ON JANE BRUCKER

BY BETTY ANN BROWN, PH.D.

Carrot Sticks detail (photo by Brian Forrest)

Carrot Sticks detail (photo by Brian Forrest)

 

"My mother had two faces and a frying pot where she cooked up her daughters into girls before she fixed our dinner."

— Audre Lorde, The House of Yemanja

Jane Brucker combines domestic objects into sculptures that sometimes shock, often amuse, and always delight. In doing so, she expands two avant-garde traditions with deep modernist roots: ironic juxtaposition with unsettling effect, and female investigation of gender stereotypes.

Dada artists may have been the first to pair domestic objects in jarringly unexpected and hence nonfunctional ways: think of Marcel Duchamp’s 1913 erection of a bicycle wheel on the seat of a kitchen stool and Man Ray’s 1921 adhesion of nails to the flat bottom of an iron. But it was the Surrealists who theorized the process of provocative juxtaposition. Early in his career, Andre Breton inserted found texts and other poets’ lines into his writing as a kind of literary collage. By the 1920s, he was analyzing the effects of bringing together disparate phrases and images: “…the elements confronted each other in the most paradoxical way so that human communication, led astray from the start, caused the mind that registered it to run a maximum of adventures.” Breton asserted that innovative conjunctions became “an infallible means of temporarily dismissing the critical mind, of fully freeing metaphorical activity.” Of course the Surrealist object par excellence is Meret Oppenheim’s fur-lined teacup, her 1936 Object (Le Dejeuner en fourrure).

“Some women marry houses.

It’s another kind of skin; it has a heart,

a mouth, a liver and bowel movements.

The walls are permanent and pink.”

—Anne Sexton, Housewife

Our culture has long linked the female with the home (“house-husband” still has a discomforting sound) and the home has been subjected to extensive analysis by women artists. Louise Bourgeois-who was profoundly influenced by her early exposure to the Surrealists, no matter how much she later denied it-began creating particularly female juxtapositions in the 1940s with her Femme Maison series, a group of drawings in which a house formed the torso of a female figure. She has continued her exploration of the home and femininity in her Cells, large complex installations that gather found and fabricated domestic paraphernalia to describe the structure of the unconscious. When Judy Chicago moved from Fresno to Los Angeles in the early 1970s, one of the first projects she organized for the Feminist Art Program was Womanhouse, a re-conceptualizing of domestic spaces from a female point of view. Chicago’s famed Dinner Party deploys an immense dining table, formally set for dinner, with tributes to hundreds of women who have made significant contributions to world history.

More modest in scale and less didactic in intent, Jane Brucker’s sculptures present the familiar in unfamiliar combinations. She compels us to reconsider not only the material context of our quotidian existence, but also the traditional gender categories to which we often unthinkingly assign the things that surround us.

Brucker’s Ironing Things Out is particularly effective. A man’s bronzed false teeth are balanced on fragile wires above an antique ironing board. The whimsical sculpture points to the culturally prescribed roles of man as the public “mouthpiece” of the family and woman as the (silenced) (unpaid) domestic laborer.
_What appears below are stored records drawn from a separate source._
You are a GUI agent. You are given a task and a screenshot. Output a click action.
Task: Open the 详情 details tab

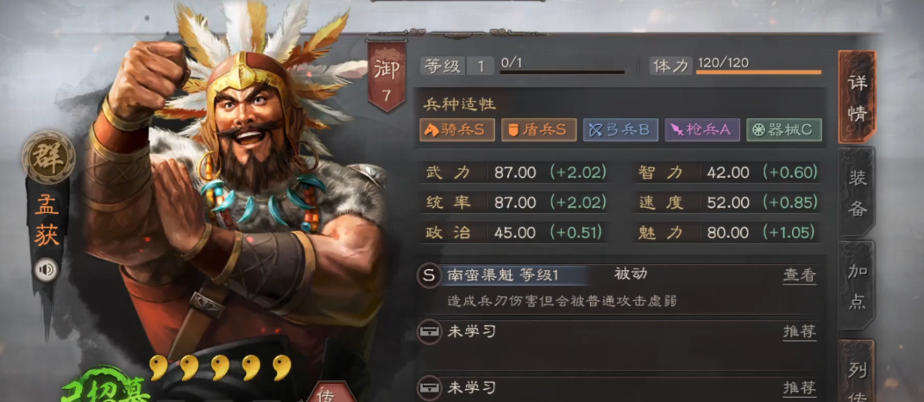tap(858, 97)
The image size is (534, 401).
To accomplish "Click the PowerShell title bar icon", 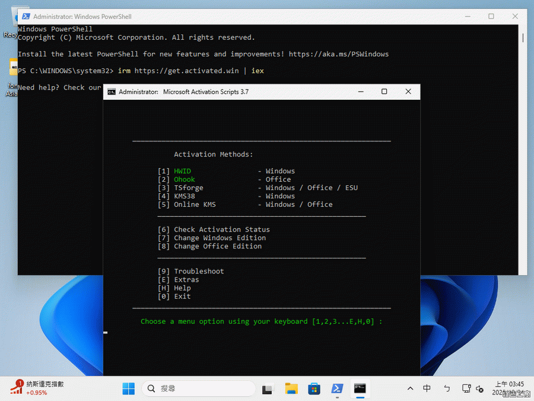I will (25, 17).
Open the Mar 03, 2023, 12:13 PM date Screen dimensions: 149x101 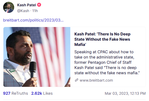(x=125, y=93)
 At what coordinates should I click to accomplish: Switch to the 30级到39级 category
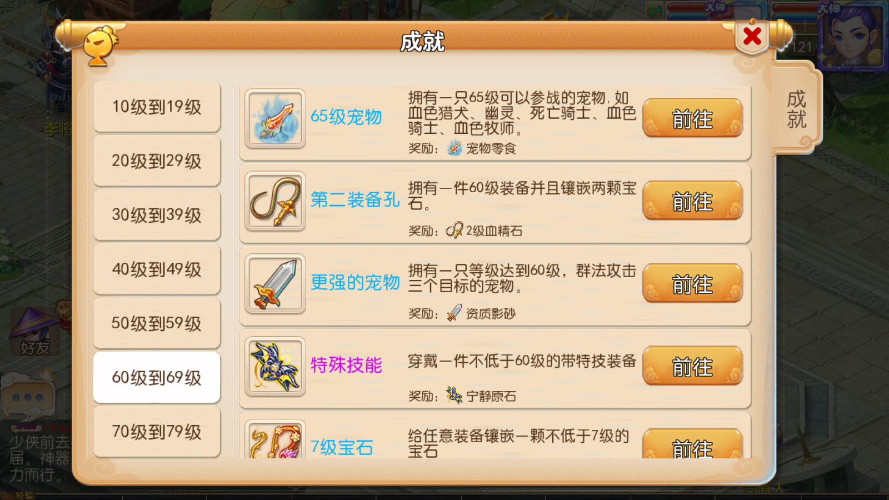[157, 215]
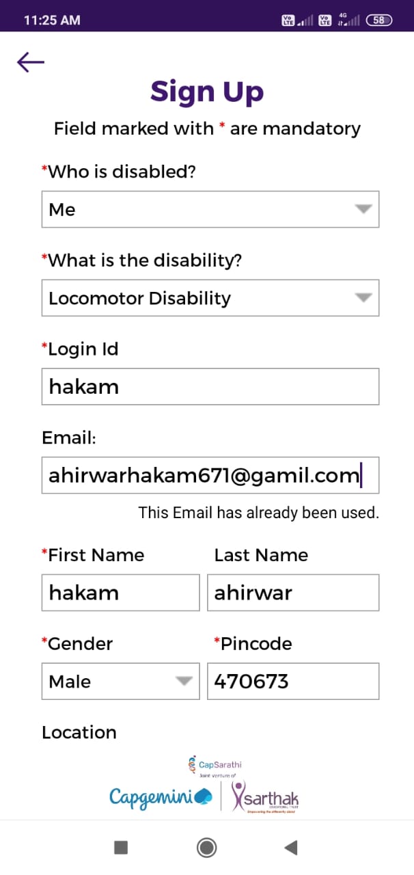
Task: Click into the Email input field
Action: click(210, 475)
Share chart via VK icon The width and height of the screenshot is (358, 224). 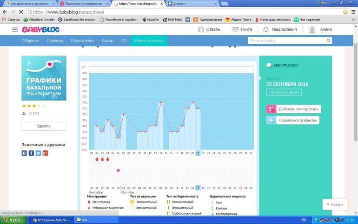pos(24,153)
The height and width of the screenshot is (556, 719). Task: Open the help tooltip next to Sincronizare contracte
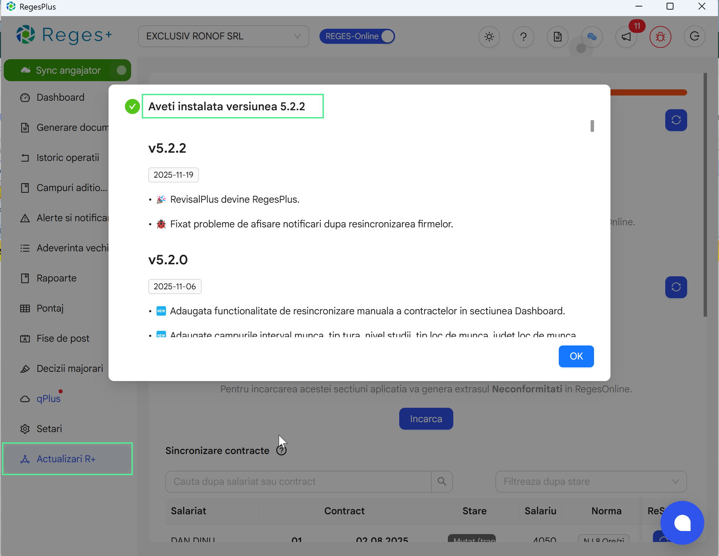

Speech and silence are also evoked, and ironically, in Brucker’s Domestic Tools: Hold Your Tongue. A wall piece composed of bronzed shoe shapers clutching a leather shoe tongue, it recalls medieval torture devices. Who performs the torture of speech? Is silencing someone a form of torture?

Brucker’s Carrot Sticks are comprised of wooden tool handles affixed to cast bronze carrots. Humorous and engaging, they also recall the classic division of labor along gender lines: male carpenters crafting wood into furniture, women scraping the skins off vegetables for dinner.

My Sister’s House of Cards is a small model of a ranch-style home, composed of football trading cards. At first glance doll-like and charming, the house actually appears to be self-destructing: cards slip off the diminutive wooden frame and cascade downward. First to slip off, and thus closest to the floor below the house, is the football trading card for O.J. Simpson. Viewers are forced to consider the disastrous consequences of romantic delusions-the abuse often hidden in domestic relationships, the violence with which so many share their homes.

Resonant and poetic, Jane Brucker’s sculptures unnerve even as they fascinate. Like all good art, they force us to reconsider our preconceptions and thereby expand our world.

BETTY ANN BROWN writes on contemporary art and is a Professor of Art History at California State University, Northridge. Brown wrote the essay above about Brucker’ work.